Monday, June 01, 2009
slap: book review of Christos Tsiolkas
With a holiday weekend forecast for showers and sleet, it was off to Borders for some fireside reading. The Slap by Australian writer Christos Tsiolkas caught my eye and less than 24 hours later, the last (of 483) page has turned.
Great read. A beautifully constructed portrayal of contemporary (Australian) family life. Writing first person, and thus stepping inside the skin of another is an art, yet Tsiolkas handles a wide range of characters – male and female, married and single, gay and straight – with ease.
The book begins with a family barbeque and a man slapping an errant child. The moment becomes a faultline for exploring what it means to human today – to raise children, to age, to migrate, to believe.

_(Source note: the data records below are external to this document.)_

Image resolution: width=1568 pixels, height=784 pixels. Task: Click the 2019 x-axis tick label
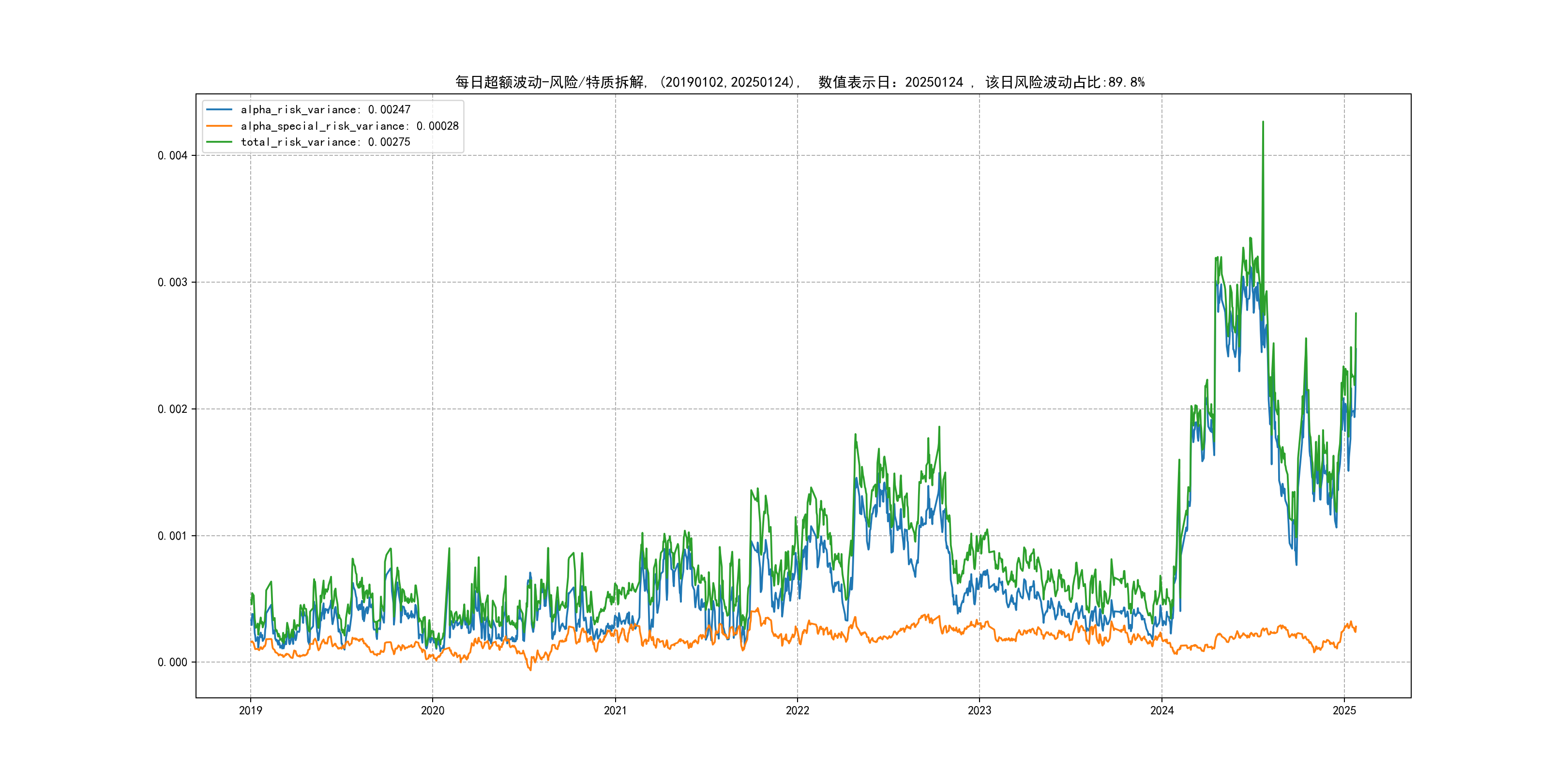click(x=250, y=710)

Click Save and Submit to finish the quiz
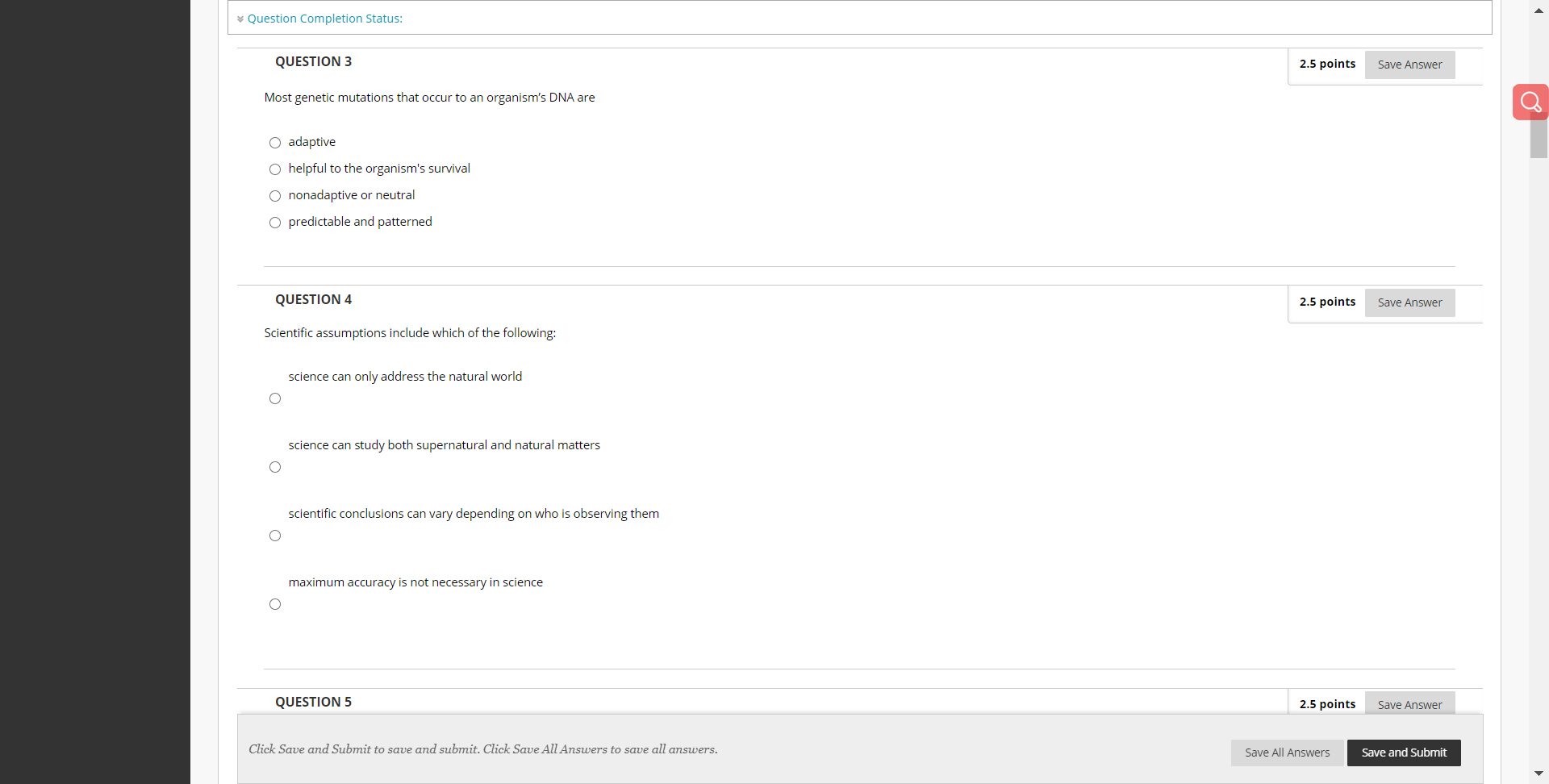1404,753
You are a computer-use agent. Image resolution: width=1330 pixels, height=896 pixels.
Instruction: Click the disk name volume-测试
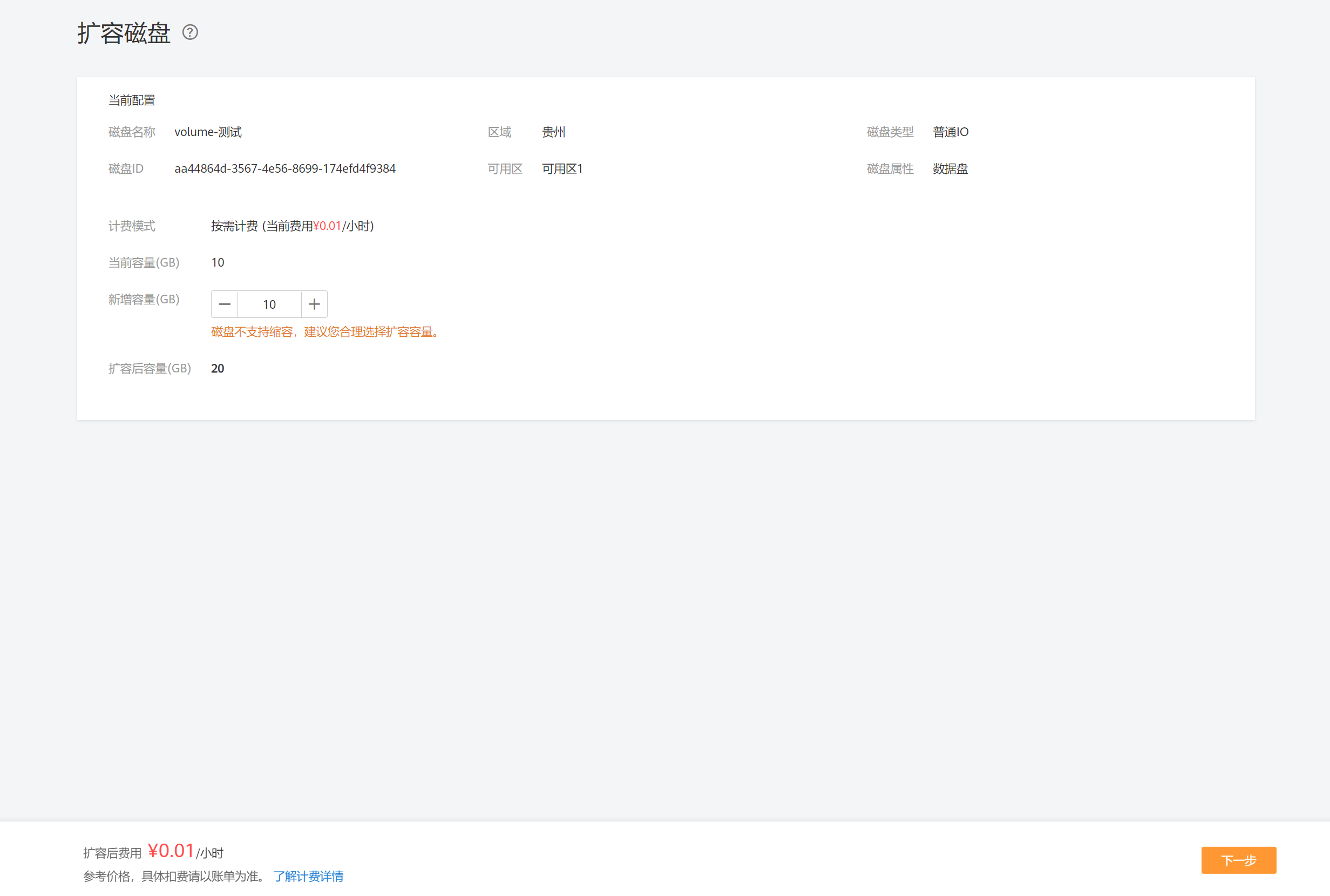(x=208, y=132)
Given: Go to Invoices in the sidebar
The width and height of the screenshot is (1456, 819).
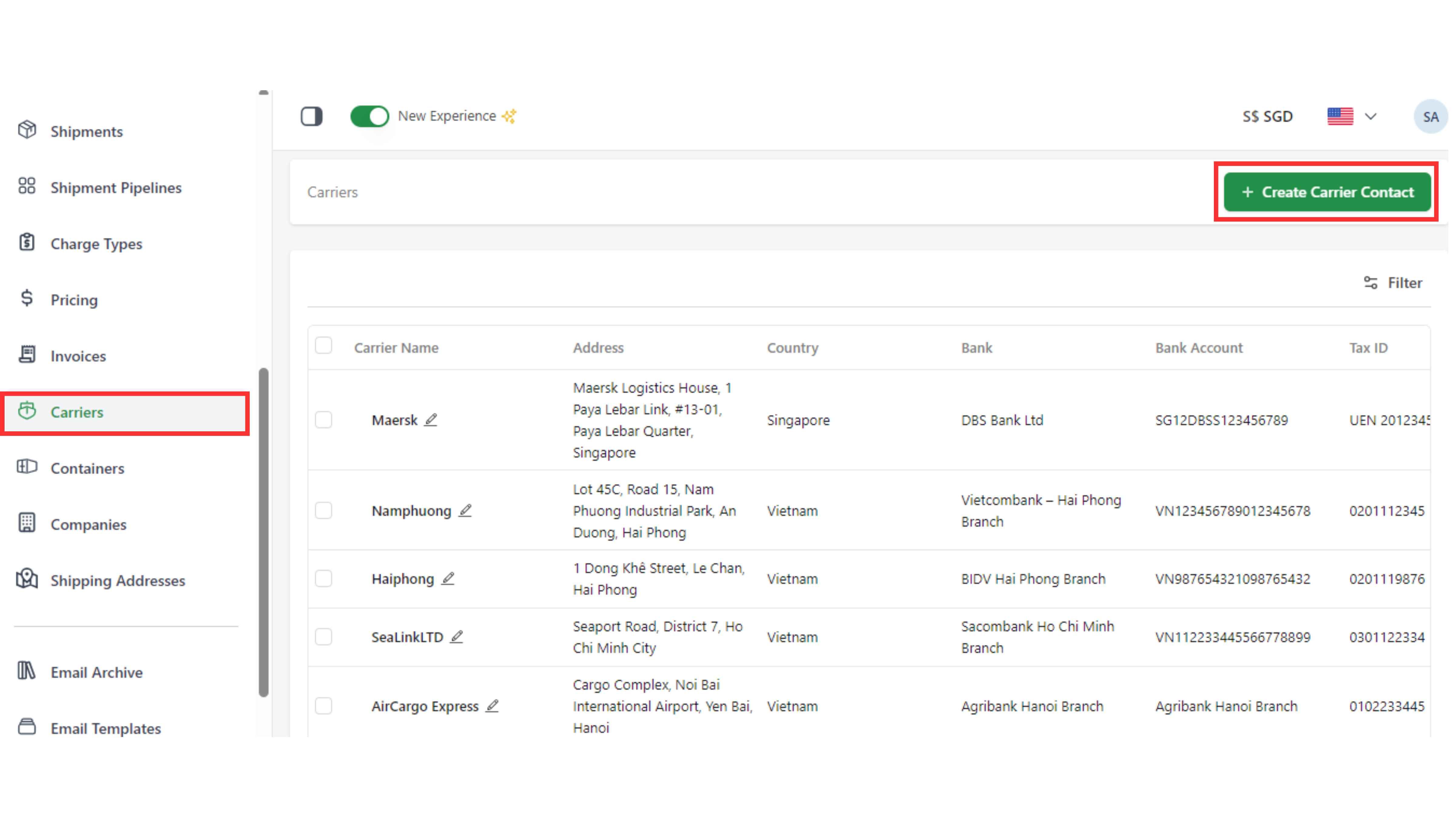Looking at the screenshot, I should click(78, 356).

Centred on the suburb of Preston (streets I’ve walked with good friends) it deftly captures the pluralism and multi-cultural tensions of contemporary Australia – the racism of Australian pubs, the monosyllabic, yet internet-connected existence of teenagers, the laugh out loud descriptions of the suburbs:
“It was a tacky pokies pub in the middle of nowhere, boganville. Every street looked the same, every house looked the same, everybody looked the same. It was where you came to die. Zombies lived here. He could hear them monotonously tapping away at the machines.”
A book like this should be compulsory reading for all those doing ministry today, a thoroughly enjoyable and absorbing snapshot of the tensions of contemporary living, of love that endures, of the hope found in friendship.
(Winner of 2009 Commonwealth Writers Prize).